The Phil Collins solo records started out pretty musically distinct from Genesis records, although the differences got more and more negligible by the time that No Jacket Required and Invisible Touch ruled the pop charts throughout 1985 and 1986. The best example of that is "Behind The Lines," a song first recorded by Genesis on Duke and then again by Collins a year later for Face Value. Working on the Genesis track, Collins said, "we ran the tape back at double speed, and suddenly this other song appeared." Reimagining it as an upbeat funk track, he hired Earth, Wind & Fire's horn section for the Face Value version, and "Behind The Lines" kind of helped create the funky minimal Phil Collins solo sound.

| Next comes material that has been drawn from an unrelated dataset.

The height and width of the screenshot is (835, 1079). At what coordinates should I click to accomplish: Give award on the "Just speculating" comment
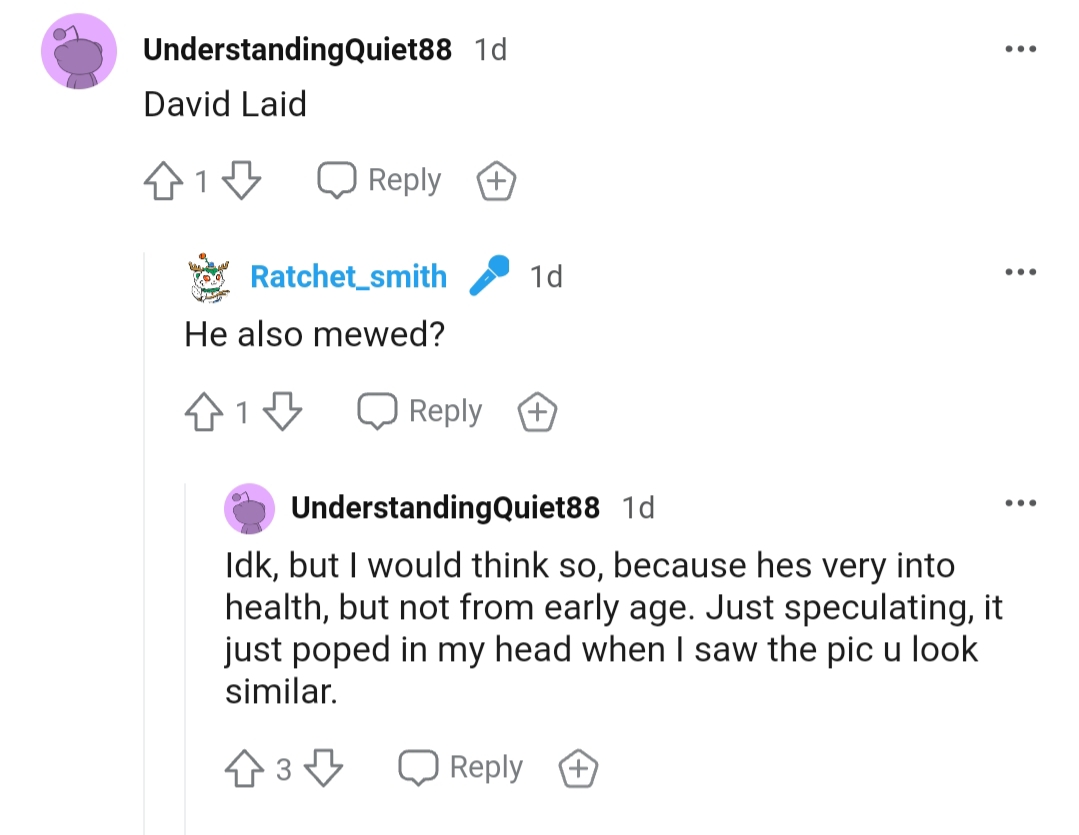(578, 768)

I wanted to preserve the whole run from "Behind The Lines" to "Hand In Hand" because it's a really cool, ambitious little suite for side 1 of a big multiplatinum album. In 4 tracks, you go from the disco revamp of a prog rock song to a desolate ballad featuring banjo (and guitar from Eric Clapton) to an odd experimental track with violin and tamboura to a big uplifting instrumental featuring a children's choir. A lot of different stylistic ground is covered throughout Collins's records, but that stretch on Face Value is really the best showcase of his unique talents. "Saturday Night And Sunday Morning" is another one of his best jazzy instrumentals. ...But Seriously was released in 1989, the year after CDs began to outsell vinyl, and the album's CD release featured 2 songs not available on the LP. That means that nearly half of the people who bought the album at the time didn't hear "Saturday Night And Sunday Morning," making it a particularly deep cut.
"Hand In Hand" and "It Don't Matter To Me" are the biggest Collins live staples out of his album cuts, and "Who Said I Would" has appeared in a lot of setlists this year. "Like China" amuses me a lot because his British accent is so pronounced on just that song that you realize how much he's singing in a fake American accent on nearly everything else. "Inside Out" was one of my favorite Phil Collins songs growing up, and I was surprised to realize that it was not one of No Jacket Required's 4 huge official singles. It just charted in the top 10 of the U.S. rock chart as a non-single, when I supposed rock stations considered it a more palatable alternative to pop-leaning singles like "Sussudio" and "Don't Lose My Number."
Of course, as Phil Collins's career went on, a lot of the criticisms about his music being bland or overly sentimental started to be a little more true. But there are some pretty nice songs on the later records. The only album he's made in the last 15 years, Going Back, was an album dedicated entirely to '60s soul covers, much to the chagrin of people who always hated his "You Can't Hurry Love" cover. But I think Phil Collins has always come across as really genuine in his love of R&B and put his own personal spin on it, and it felt right to close the mix with "Blame It On The Sun," which was also on my Stevie Wonder deep cuts playlist (much like another song appeared on both my Stevie and George Michael playlists).